The Georgia Tech senior offensive lineman knows this: He does not like the University of Georgia, housed in Athens, nor its football team in particular. His father was transferred back home to Knoxville, Tenn., when Will was still a wee lad.
There, deeper axis thoughts were formed.
“I’m 100 percent attached to Georgia Tech, I think the fact that I grew up in Knoxville and my parents are Tennessee grads, probably 90 percent of my family has gone to Tennessee . . . I grew up rooting for Tennessee,” Jackson said.
“I always hated Georgia. They were rivals of Tennessee and even more when you get around the fans. We had some less-than-positive experience at some of the games [in Knoxville].”
Emotion alone will not decide Saturday’s game in Bobby Dodd Stadium.
“I had the pleasure of working with Erk Russell for a long time [at Georgia Southern],” Tech head coach Paul Johnson said the other day. “He had all kinds of phrases, but one of the ones that stuck with me was, ‘playing with intelligent fanaticism.’ That’s what you have to do.
“You can’t go harikari and play with such emotion and out of control. You have to be able to funnel that, and control that emotion.”

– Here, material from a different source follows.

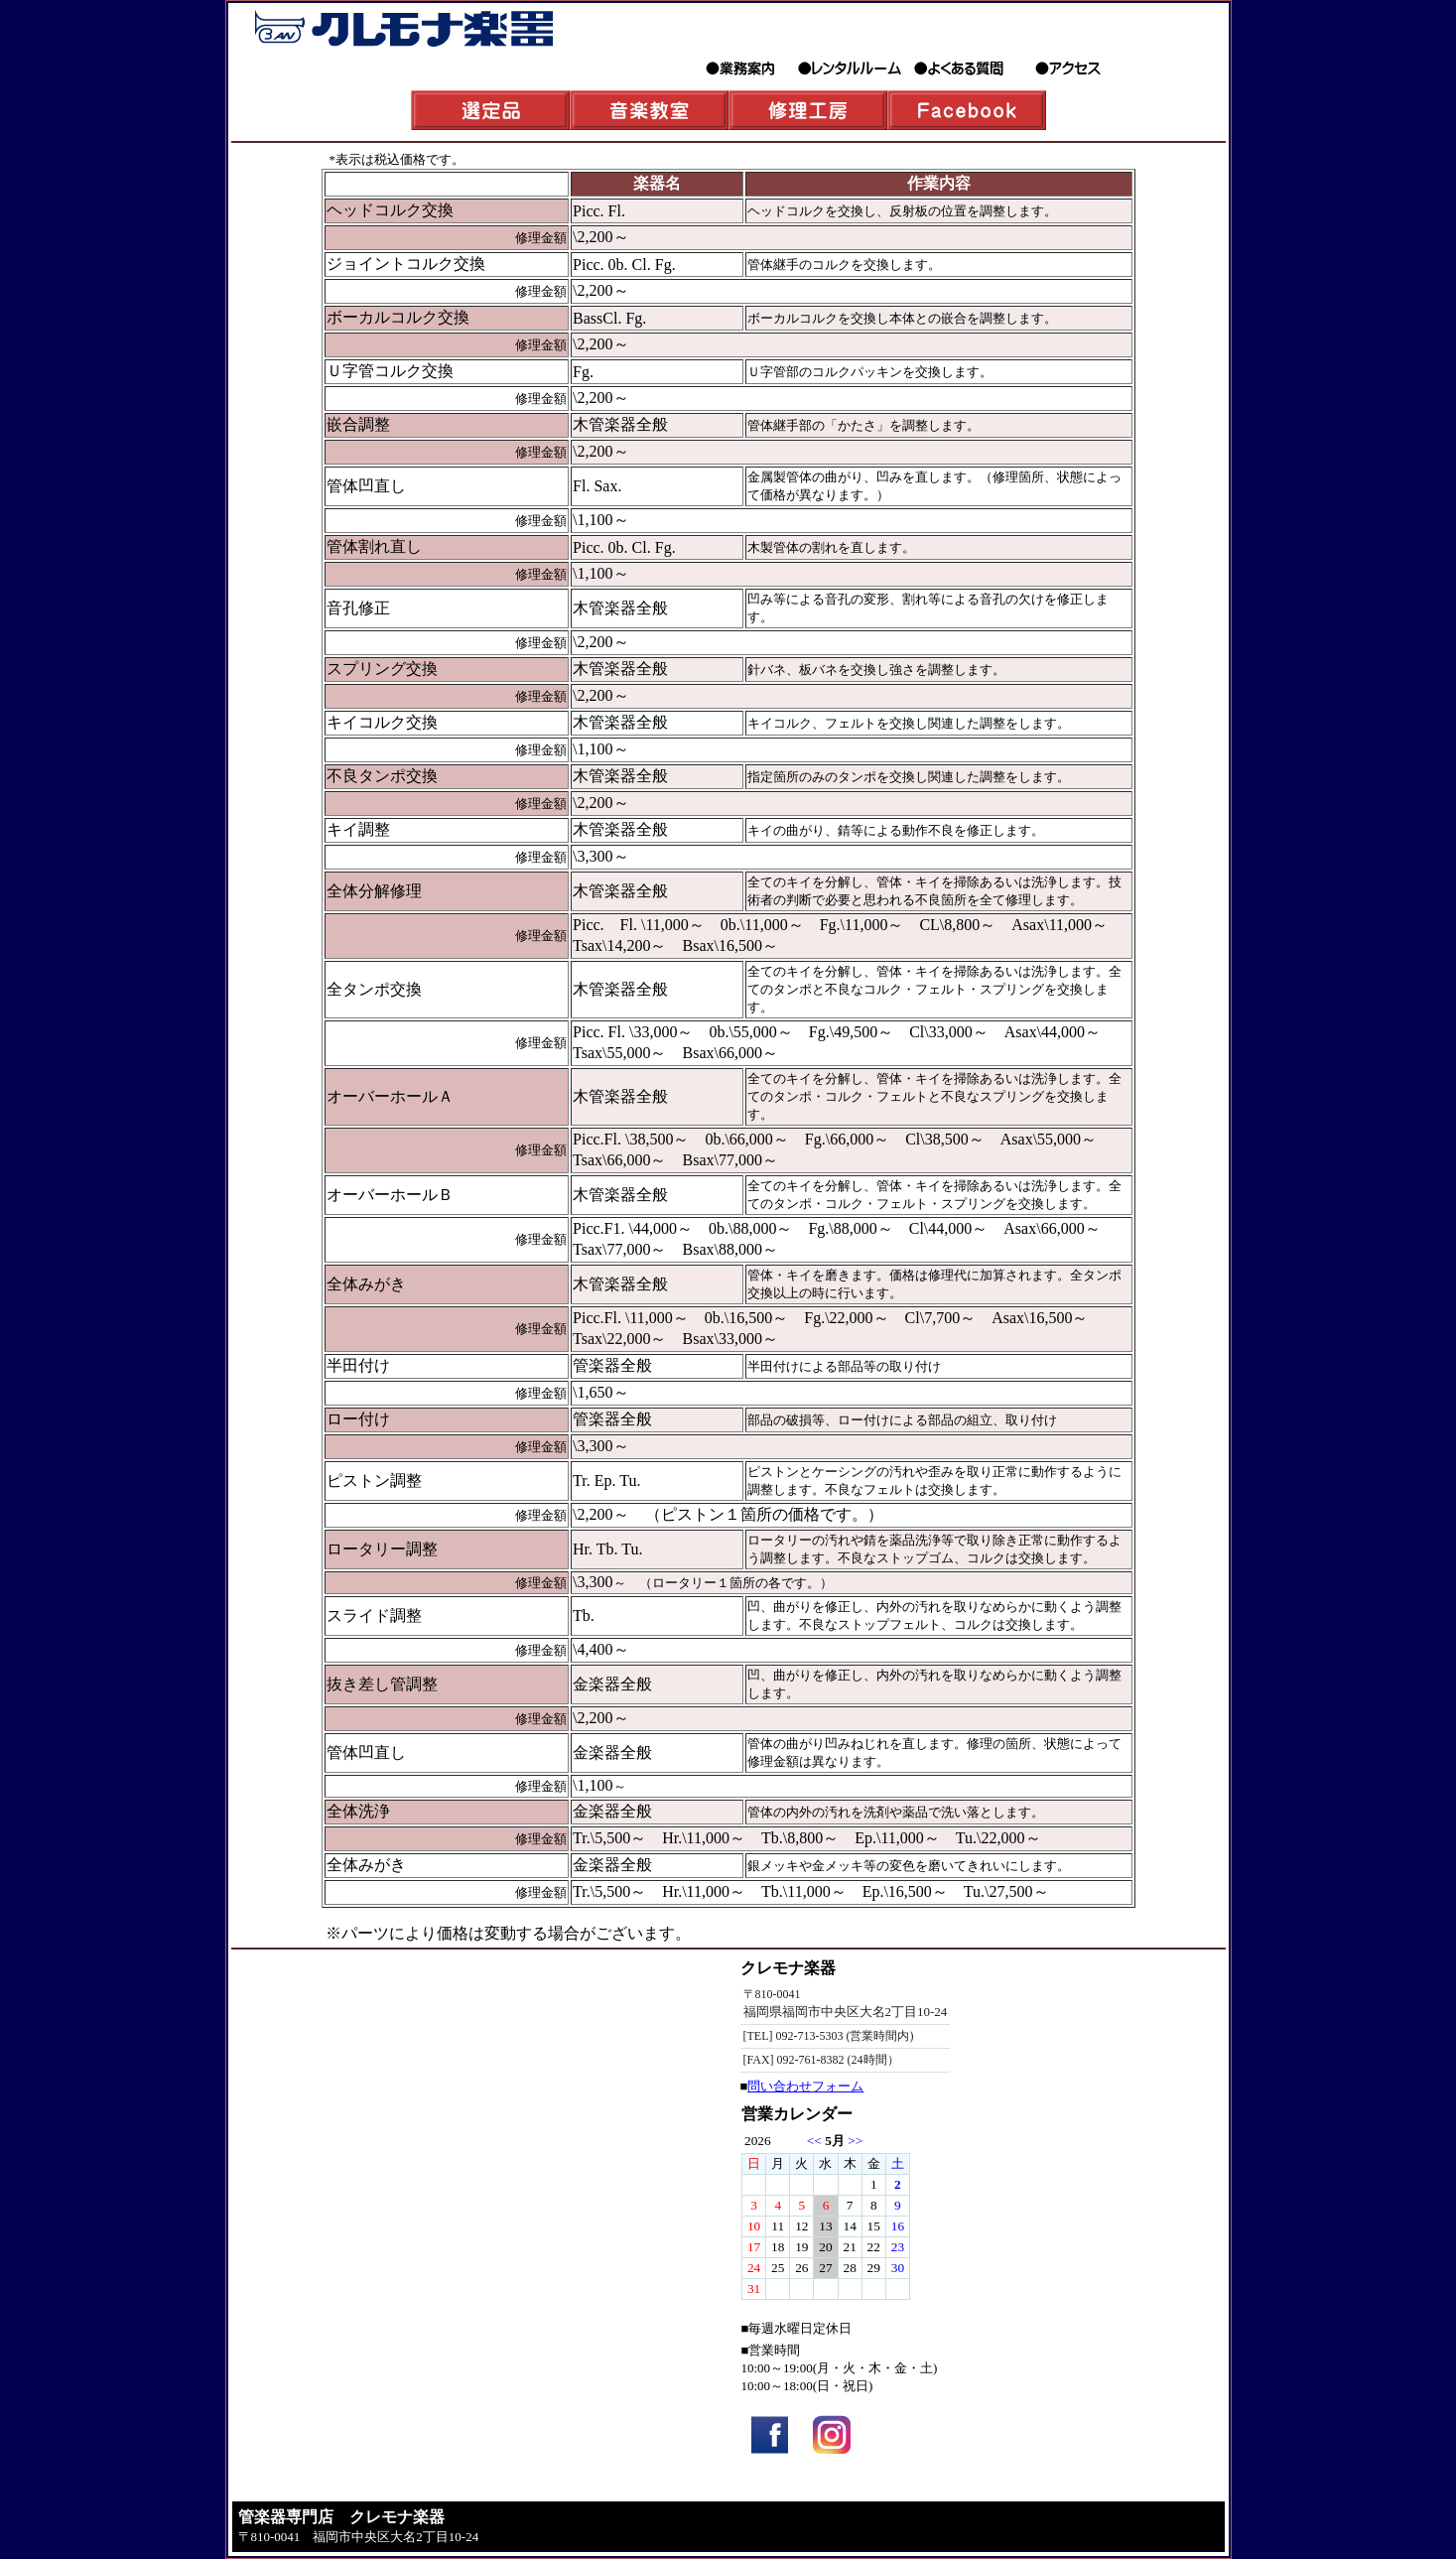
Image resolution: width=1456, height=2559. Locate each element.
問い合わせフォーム (805, 2086)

The Jackets have grounds to be emotional. This series has not gone well. In recent meetings, linebacker Quayshawn Nealy said. “We’ve had chances and opportunities and we just haven’t taken advantage of them. We pretty much got bullied out there. We want to look past those days . . . and do something that represents us, this new defense.”
Emotion will not slow Georgia running back Todd Gurley, whom Johnson suggested has some Herschel Walker-esque hue, nor even quarterback Hutson Mason.
He’ll make his first college start Saturday, stepping in where Aaron Murray – the most prolific passer in SEC history – stepped out last Saturday while suffering a college career-ending knee injury.
Mason is a fourth-year junior. He’s caddied for one of the better quarterbacks in college history. He may not have a slew of live snaps under his shoulder pads, but he is no neophyte.
“When they put him in after Murray got hurt, they didn’t miss a beat,” defensive coordinator Ted Roof said. “He’s not like some guy who was playing high school football last year. He’s been around the block.”
Roof has stories to tell. He’s played in this series, anchoring the Black Watch defense in the mid-1980s. There was the one where, in his senior year, the Yellow Jackets stoned the Bulldogs with quite a goal-line stand. “We had 13 on the field,” Roof recalls. “We didn’t want to stop at 12.”
He’s coached in this series as well, in the late 1990s and at the turn of the century. He was on the scene when the Jackets won 51-48 on that second field goal try after the first was blocked.
“You can tell . . . he played here at Tech,” Nealy said. “He knows the passion between Georgia and Georgia Tech and he shows it. He does that week in and week out. He’d be out there on the [practice] field, and he looks like he’s out there on the field with us. He’s reading and about to come down and make a tackle.”
Even if you weren’t born in Georgia, didn’t grow up here, and don’t have this series in your marrow, it does not take a lot of time to build respect for it if you’re a player.
Sophomore Adam Gotsis is from Australia, after all.
“Everyone has kind of had a rivalry in some game or sport. I’ve definitely played rival teams in basketball and football. It’s definitely not to this level,” the Aussie said. “You’ve got to have the mentality that it’s a dogfight. Nothing really has to be said.
“You’ve got a little bit of a chip on your shoulder. You know they’re coming in here to pretty much hit you in the face and you’ve got to have the same mentality.”